Whilst expert systems rely on pre-defined subject matter associations and are more susceptible to human cognitive biases, data driven Cognitive Computing apps have the potential to generate new knowledge. The existing TDM in Geosciences literature focuses on addressing a priori hypotheses, counting the frequency of specific concept occurrences within text and visualizing the results spatially and by Geological Time. Few studies have examined capabilities for prediction and serendipity, taking the geoscientist off the beaten track.

Set Theory, word vector and neural network techniques were applied using Python to 100,000+ articles from the Society of Petroleum Engineers, Geological Society of London, American Geosciences Institute and Society of Economic Geologists (via GeoScienceWorld). This led to the generation of stimulants with ‘surprising’ associations to given search terms and Geological Formation analogues. Mixed methods data was collected from the interaction of 53 geoscientists with the stimulants in two Oil & Gas organizations. Integration with environmental and health databases (e.g. NOAA) was also explored.

The results showed that discriminant search term word co-occurrence facilitates serendipity (unexpected, insightful and valuable information encounters) to a greater extent than techniques deployed in existing search tools in the organization surveyed. The Geological Formation analogue instrument surfaced interesting analogues that were hitherto not known by experienced geologists.

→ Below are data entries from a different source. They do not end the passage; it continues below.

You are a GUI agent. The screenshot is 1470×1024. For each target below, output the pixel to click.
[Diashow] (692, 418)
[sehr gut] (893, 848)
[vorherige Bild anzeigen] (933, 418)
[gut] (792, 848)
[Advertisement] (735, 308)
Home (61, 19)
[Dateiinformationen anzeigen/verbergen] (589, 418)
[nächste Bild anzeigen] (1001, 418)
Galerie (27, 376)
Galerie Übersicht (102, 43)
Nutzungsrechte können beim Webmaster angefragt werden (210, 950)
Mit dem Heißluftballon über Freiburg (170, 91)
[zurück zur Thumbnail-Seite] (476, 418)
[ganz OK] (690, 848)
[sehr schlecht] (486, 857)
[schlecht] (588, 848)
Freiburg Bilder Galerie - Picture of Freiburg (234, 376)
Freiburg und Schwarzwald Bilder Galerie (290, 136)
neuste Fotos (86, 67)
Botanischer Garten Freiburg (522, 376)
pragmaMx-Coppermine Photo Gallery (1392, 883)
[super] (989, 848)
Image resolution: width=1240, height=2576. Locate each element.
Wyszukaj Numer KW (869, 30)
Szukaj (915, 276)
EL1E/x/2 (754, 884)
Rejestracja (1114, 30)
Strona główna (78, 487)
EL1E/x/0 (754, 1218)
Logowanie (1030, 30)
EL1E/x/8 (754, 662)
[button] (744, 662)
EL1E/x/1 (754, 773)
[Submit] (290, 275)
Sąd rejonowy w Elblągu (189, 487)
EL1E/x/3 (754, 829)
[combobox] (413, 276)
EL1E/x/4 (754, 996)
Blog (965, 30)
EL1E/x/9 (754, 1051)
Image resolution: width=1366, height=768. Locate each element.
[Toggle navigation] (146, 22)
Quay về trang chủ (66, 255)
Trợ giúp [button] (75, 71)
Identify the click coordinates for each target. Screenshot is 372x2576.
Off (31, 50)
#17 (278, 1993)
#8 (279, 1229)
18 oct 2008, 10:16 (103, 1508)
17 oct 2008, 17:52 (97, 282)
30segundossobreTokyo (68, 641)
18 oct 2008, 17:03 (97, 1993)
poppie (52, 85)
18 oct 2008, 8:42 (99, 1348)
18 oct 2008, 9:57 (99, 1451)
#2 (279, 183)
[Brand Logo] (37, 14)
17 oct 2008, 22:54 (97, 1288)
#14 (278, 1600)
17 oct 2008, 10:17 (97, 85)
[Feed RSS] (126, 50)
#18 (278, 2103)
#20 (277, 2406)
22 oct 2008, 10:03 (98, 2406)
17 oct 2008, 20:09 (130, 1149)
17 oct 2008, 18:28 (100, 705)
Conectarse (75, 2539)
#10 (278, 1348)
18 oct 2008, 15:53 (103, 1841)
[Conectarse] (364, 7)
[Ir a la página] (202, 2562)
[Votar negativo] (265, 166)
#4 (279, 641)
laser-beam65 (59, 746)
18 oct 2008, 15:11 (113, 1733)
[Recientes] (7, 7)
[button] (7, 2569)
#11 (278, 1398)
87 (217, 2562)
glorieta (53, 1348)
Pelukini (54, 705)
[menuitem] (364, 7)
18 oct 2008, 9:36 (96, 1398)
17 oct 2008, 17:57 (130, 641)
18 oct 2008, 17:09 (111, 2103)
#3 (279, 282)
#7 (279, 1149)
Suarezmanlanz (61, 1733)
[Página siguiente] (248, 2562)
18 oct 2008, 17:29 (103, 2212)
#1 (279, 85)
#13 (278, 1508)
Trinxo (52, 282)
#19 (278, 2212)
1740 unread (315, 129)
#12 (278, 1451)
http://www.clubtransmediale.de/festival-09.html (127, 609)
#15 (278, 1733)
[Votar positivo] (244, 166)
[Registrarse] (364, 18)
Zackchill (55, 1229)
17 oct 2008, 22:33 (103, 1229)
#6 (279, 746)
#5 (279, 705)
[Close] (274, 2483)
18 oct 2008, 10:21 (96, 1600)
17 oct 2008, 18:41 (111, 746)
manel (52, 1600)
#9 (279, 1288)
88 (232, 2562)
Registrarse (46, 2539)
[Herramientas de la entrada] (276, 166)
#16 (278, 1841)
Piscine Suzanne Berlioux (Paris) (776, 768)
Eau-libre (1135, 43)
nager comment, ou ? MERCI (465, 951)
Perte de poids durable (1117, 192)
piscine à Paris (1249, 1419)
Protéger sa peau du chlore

Designing for serendipity may not be a widespread design assumption for enterprise search tools used by geoscientists, despite the scientific and commercial benefits. Search task driven Cognitive Computing apps may stimulate creativity and be particularly useful to suggest geoscience analogues. The integration of word vectors with existing data in structured databases may have the potential to yield new scientific discoveries and provides an area for further research.